La police française pratiquerait à grande échelle des "contrôles au faciès". Une étude scientifique, conduite dans la plus grande confidentialité par le Centre national de la recherche scientifique (CNRS) et financée par l'Open Society Institute, une fondation américaine créée par le milliardaire George Soros, montre que les forces de l'ordre effectuent des contrôles d'identité discriminatoires vis-à-vis des arabes et des noirs. Pour les premiers, la probabilité d'être contrôlés est en moyenne 8 fois plus élevée que pour des blancs ; pour les seconds, elle est 6 fois plus importante. Un exemple, à la station Châtelet à Paris la probabilité de contrôle des noirs est 11 fois et demie plus grande que celle des blancs.

« Les policiers centrent leurs contrôles sur une population »

Ces résultats ont été obtenus par l'observation du travail de policiers, à leur insu. Pendant près de 6 mois, les enquêteurs du CNRS ont analysé 525 opérations de police à Paris (à la gare du Nord et à Châtelet-Les Halles). En notant différentes caractéristiques, comme l'explique Fabien Jobard, l'un des chercheurs du CNRS à l'origine de cette enquête : « Outre les critères de sexe et d'origine apparente - du type noir, blanc, magrébin, etc -, on a choisi d'introduire d'autres caractéristiques. Par exemple, le type de sac porté, parce qu'on est dans des zones Vigipirate et le sac peut être un motif légitime de contrôle. On a aussi relevé les caractéristiques des personnes présentes sur les lieux aux moments des contrôles, afin de comparer avec les caractéristiques des personnes contrôlées.
Ce qu'on a relevé, c'est que quand il n'y a pas d'infraction manifeste préalable de la part de la personne qui va être contrôlée, les policiers centrent leurs contrôles sur une population qui partage toujours les mêmes caractéristiques. La population de ceux qu'ils identifient comme étant les fauteurs de troubles. L'étude montre que cette population est jeune, habillée de manière très distinctive - style "hip hop" -, masculine et au sein de laquelle les arabes et les noirs sont surreprésentés. »

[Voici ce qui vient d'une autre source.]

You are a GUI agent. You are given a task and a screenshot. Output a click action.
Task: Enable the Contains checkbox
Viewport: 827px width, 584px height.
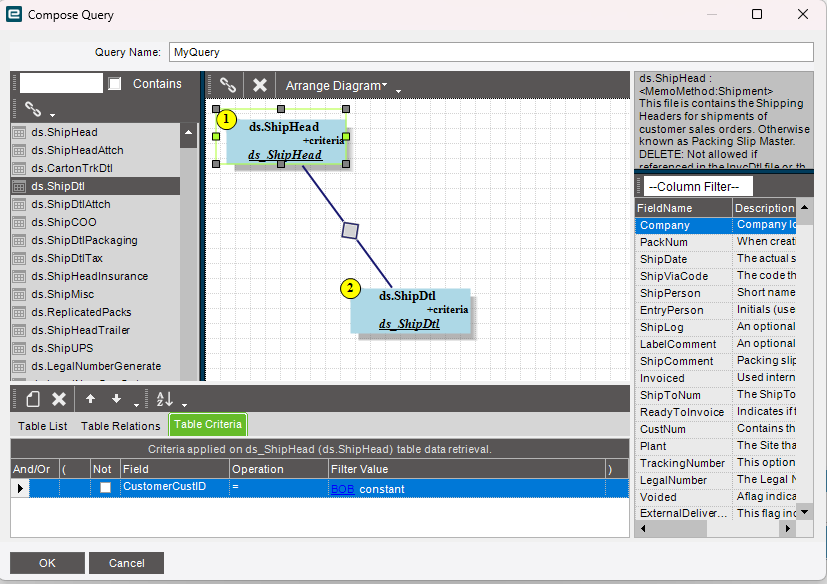[115, 84]
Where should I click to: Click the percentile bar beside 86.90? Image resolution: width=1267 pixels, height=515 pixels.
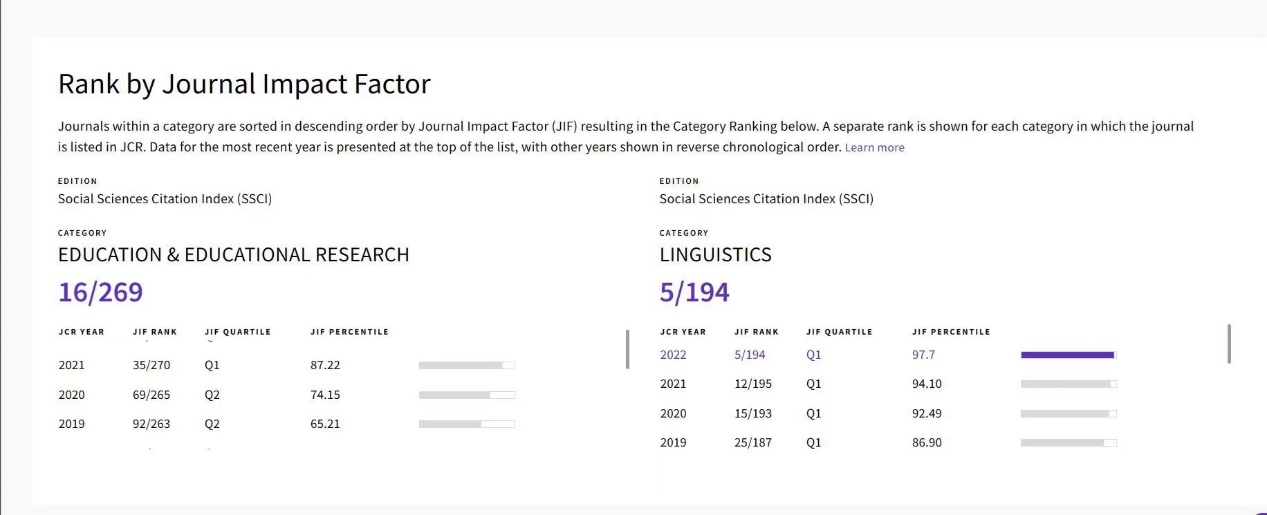click(x=1068, y=442)
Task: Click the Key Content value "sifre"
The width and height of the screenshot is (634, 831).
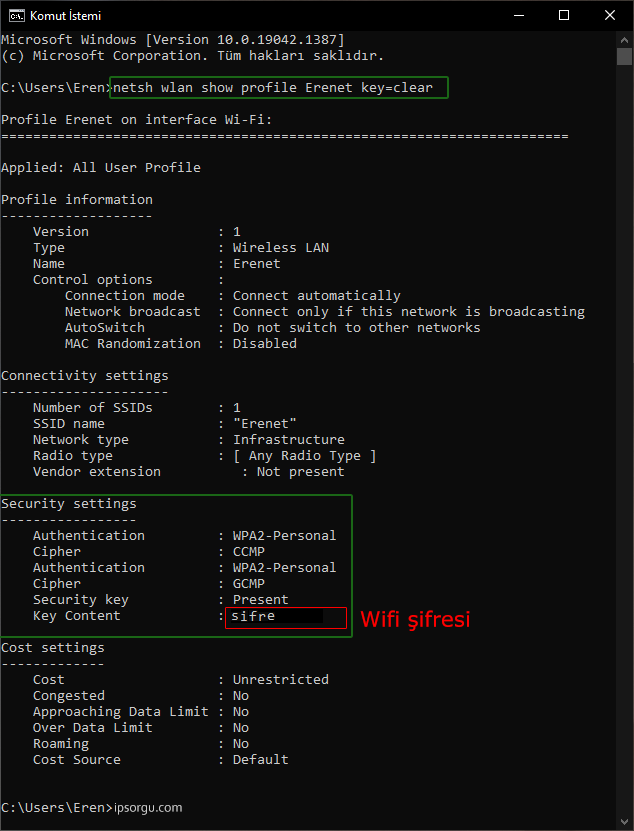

« Un écart entre ce que la loi dit et les pratiques observées »

Pointant du doigt « un écart entre ce que la loi dit des circonstances dans lesquelles le contrôle d'identité est justifié, et ce que les pratiques peuvent suggérer », Fabien Jobard explique : « Il faut que le policier puisse dire sur quels éléments il a fondé sa décision. Et sa décision doit se rapporter au fait que la personne vient de commettre une infraction ou qu'elle s'apprête à en commettre une, ou qu'elle trouble l'ordre public.
On peut par ailleurs se demander si vérifier les cartes nationales d'identité - c'est-à-dire soulever des questions très profondes sur la nationalité, la légitimité d'être dans le pays, etc. - c'est véritablement le bon moyen, le plus approprié pour manifester l'autorité légitime... »

« En Angleterre, les policiers doivent donner les motifs du contrôle »

Forte de cette étude, l'Open Society Institute a émis certaines recommandations. Notamment, exiger des policiers qu'ils expliquent systématiquement les motifs du contrôle au citoyen concerné. Et comme l'explique Fabien Jobard, « ça se fait en Angleterre, où les policiers doivent remettre par ailleurs un rapport écrit à chaque contrôle effectué, à leur hiérarchie, dans lequel ils précisent notamment la couleur de peau de la personne contrôlée. Du coup, le nombre de contrôle a chuté. Mais j'ai 2 remarques à ce sujet : d'abord, la loi dit qu'il faut un motif pour contrôler l'identité d'une personne ; donc pourquoi ne pas le dire à la personne contrôlée ? Deuxièmement, nous avons relevé que dans 8 cas sur 10, le contrôle n'a pas de conséquence, pas de suite, la personne n'est pas conduite au poste. Donc, manifestement, le contrôle n'a pas d'utilité judiciaire. La Fondation recommande donc de concentrer les contrôles sur ceux qui peuvent avoir une utilité immédiate. »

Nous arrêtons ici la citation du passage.